经过一周的喧嚣，从7月19日中午开始波及全球20多个国家的“蓝屏死机”事件逐渐平息，受影响的众多航空、银行、旅游公司的业务系统如今也都陆续恢复了正常。

根据微软发布的消息，受此影响的电脑数量高达850万台，占Windows系统总量的1%，全球20多个国家的航空、医疗保健以及银行业等行业或公共服务受到波及，美国航空、达美航空等一度停飞，特斯拉也暂停了部分生产线，这起事件被称为有史以来最大的IT中断事故之一。

此次事件再次凸显了现代社会一旦IT系统出现故障，将给我们的工作和生活带来多么巨大的影响。为了避免类似事故的再次发生，我们有必要重新审视并评估这些高度依赖的系统。

一次例行更新引发的灾难

时至今日，此次“蓝屏死机”事件的来龙去脉已大致清晰。从7月19日中午起，全球多地的Windows用户开始在社交媒体上反映微软电脑出现蓝屏，导致计算机系统无法正常运行，即所谓的“蓝屏死机”（Blue Screen of Death, BSOD）。这些电脑在重启后依然会再次进入蓝屏状态，而且问题不仅限于桌面终端，还波及了大量服务器和云端桌面。

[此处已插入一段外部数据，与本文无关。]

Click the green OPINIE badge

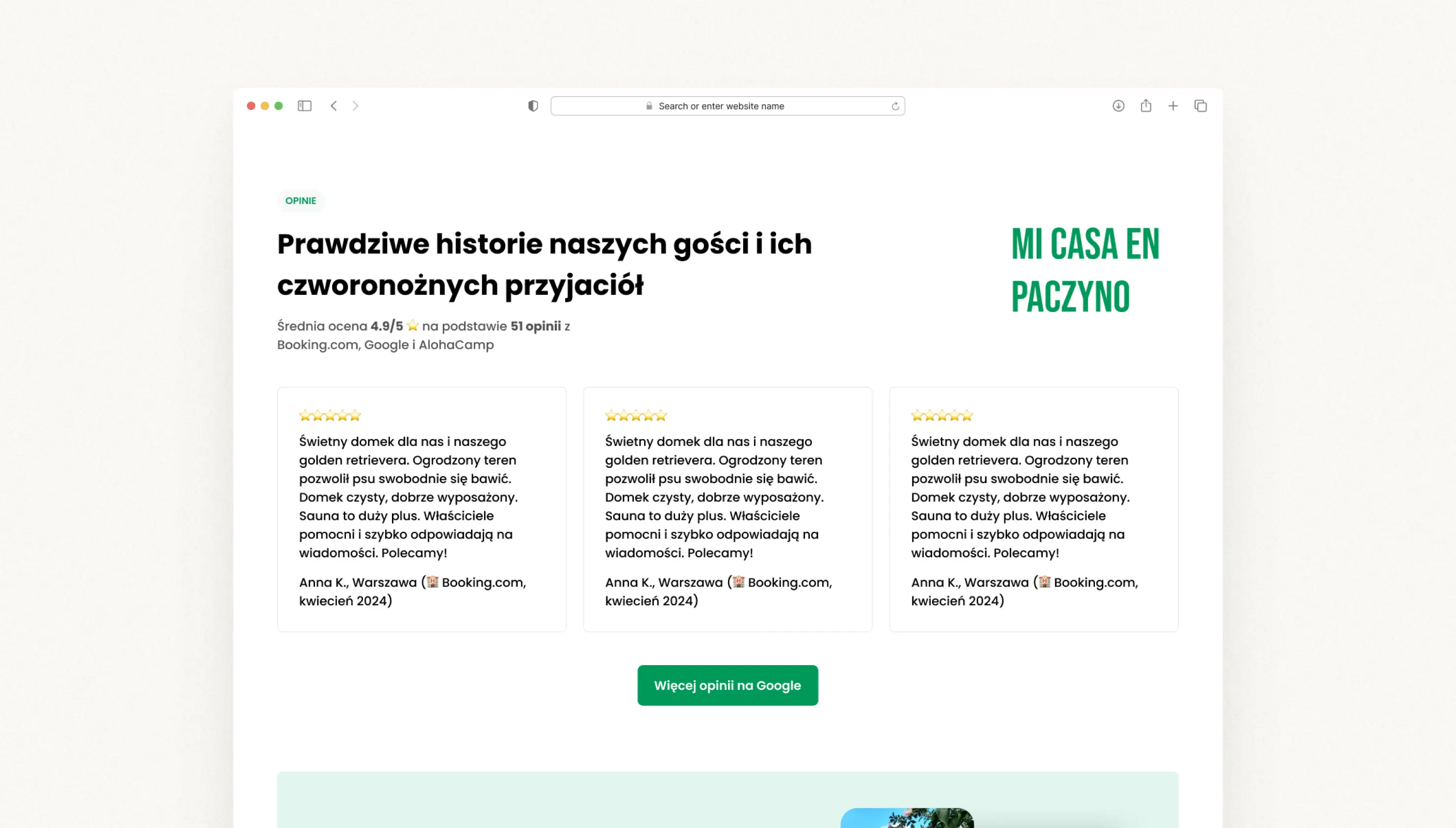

原因也很快被查明，是由CrowdStrike最新推送的软件更新引发的。CrowdStrike是一家知名的网络安全公司，通过SaaS模式为全球客户提供终端安全服务。其安全服务依赖于端点保护平台CrowdStrike Falcon，该平台包括两部分：一部分位于云中，负责完成病毒的识别工作；另一个是安装在终端上的轻量级代理，负责策略执行。这个代理会频繁更新，以执行新的安全策略和程序以应对最新的安全威胁，有时甚至每天更新几次。

据CrowdStrike解释，此次事件是由于向该公司的终端安全软件“Falcon Sensor”推送了错误的配置更新，与Windows系统发生了兼容问题，导致安装了该安全软件的计算机出现蓝屏。Windows的蓝屏是操作系统的一个标志性画面，它的出现意味着系统遇到了严重的、无法恢复的故障，从而触发了系统自我保护机制。

事故的罪魁祸首是一个名为CSAgent.sys的功能模块，这是CrowdStrike Falcon的主要功能模块之一，负责文件过滤、网络过滤和进程管控等功能。该模块在启动时会读取策略配置文件，由于推送的却是不正确的配置文件，引发了不当的策略配置，触发了一个逻辑错误，导致系统崩溃并触发了蓝屏保护。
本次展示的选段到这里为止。